Figure 3: Installation de stockage selon le concept KBS avec des conteneurs en cuivre déposés soit en position verticale (à gauche), soit en position horizontale (à droite). A l’arrière-fond on aperçoit les infrastructures d’accès et le dépôt géologique profond (Thurner, E., Pettersson, S., Snellmann, M. & Autio, J. 2006: KBS-3H – Development oft he Horizontal Disposal Concept, INIS, IAEA, https://inis.iaea.org/search/search.aspx?orig_q=RN:38099784 ).
La controverse sur la corrosion du cuivre
Les conteneurs de stockage en cuivre sont, depuis fort longtemps, à l’origine de discussions sur la sécurité à long terme [14]. Déjà au début des années 1980, on craignait que le cuivre puisse subir une corrosion importante, même par l’eau sans oxygène. [15] D’autres travaux scientifiques n’ont pas pu confirmer ces conclusions. [16] Et jusqu’à ce jour, les sciences ne sont pas d’accord sur cette question; les résultats et leur interprétation restent controversés. [17] L’évaluation de la littérature sur la corrosion du cuivre conclut, que «les preuves scientifiques étayant l’hypothèse selon laquelle l’eau oxyde le cuivre ne sont pas concluantes et il existent de nombreux aspects qui ne sont pas clairs et qui restent contradictoires». [18] Pour clore ce débat: l’affaire est complexe.
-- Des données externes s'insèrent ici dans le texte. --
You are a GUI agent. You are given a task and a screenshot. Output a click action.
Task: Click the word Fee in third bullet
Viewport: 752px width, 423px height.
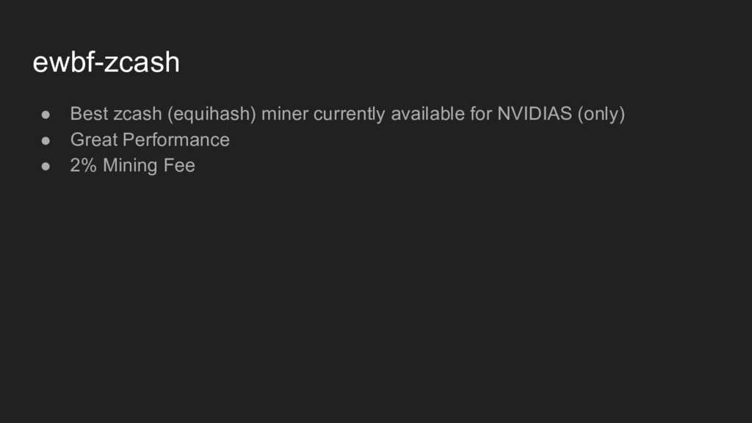[179, 165]
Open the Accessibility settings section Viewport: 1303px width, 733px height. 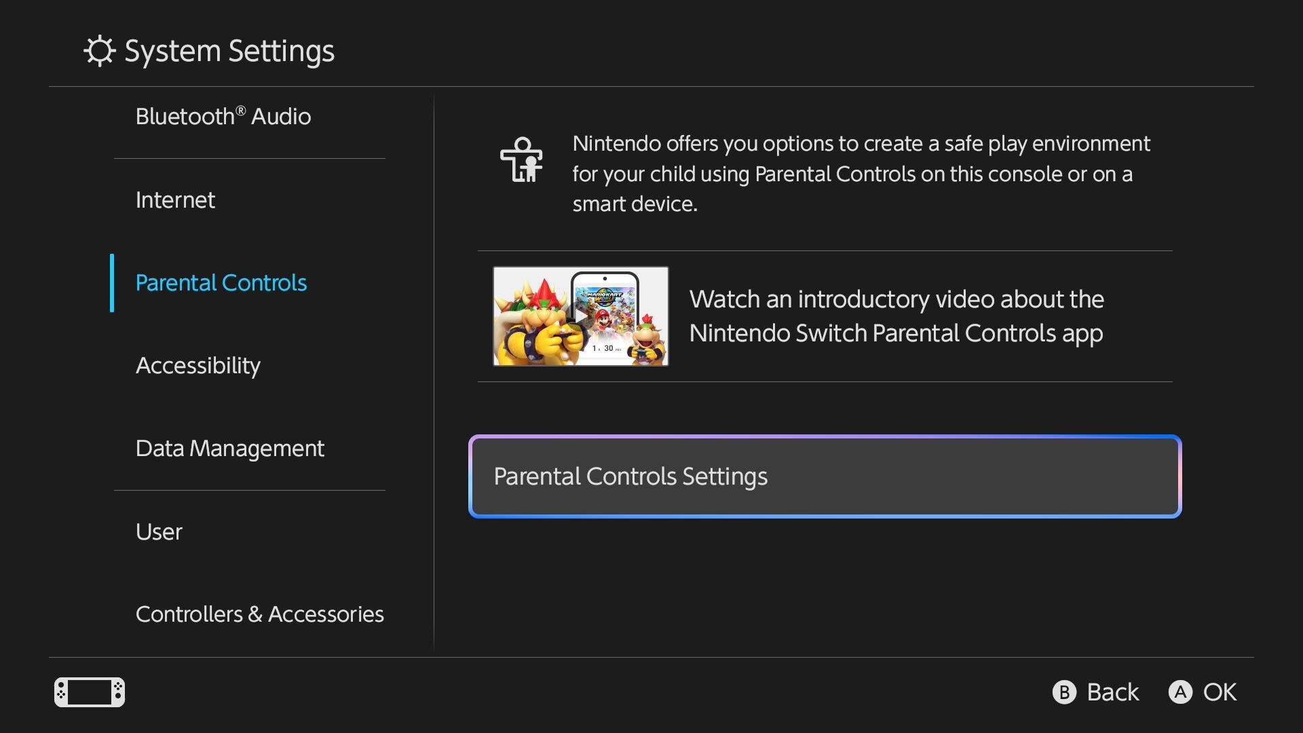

Malgré une évaluation généralement positive de la demande d’autorisation soumise par SKB [19], mais en tenant compte de la controverse scientifique existante, il n’est pas surprenant que la Cour environnementale suédoise ait décidé qu’il y avait besoin d’éclaircissements supplémentaires concernant la question de la corrosion des futs en cuivre et de la sécurité à long terme.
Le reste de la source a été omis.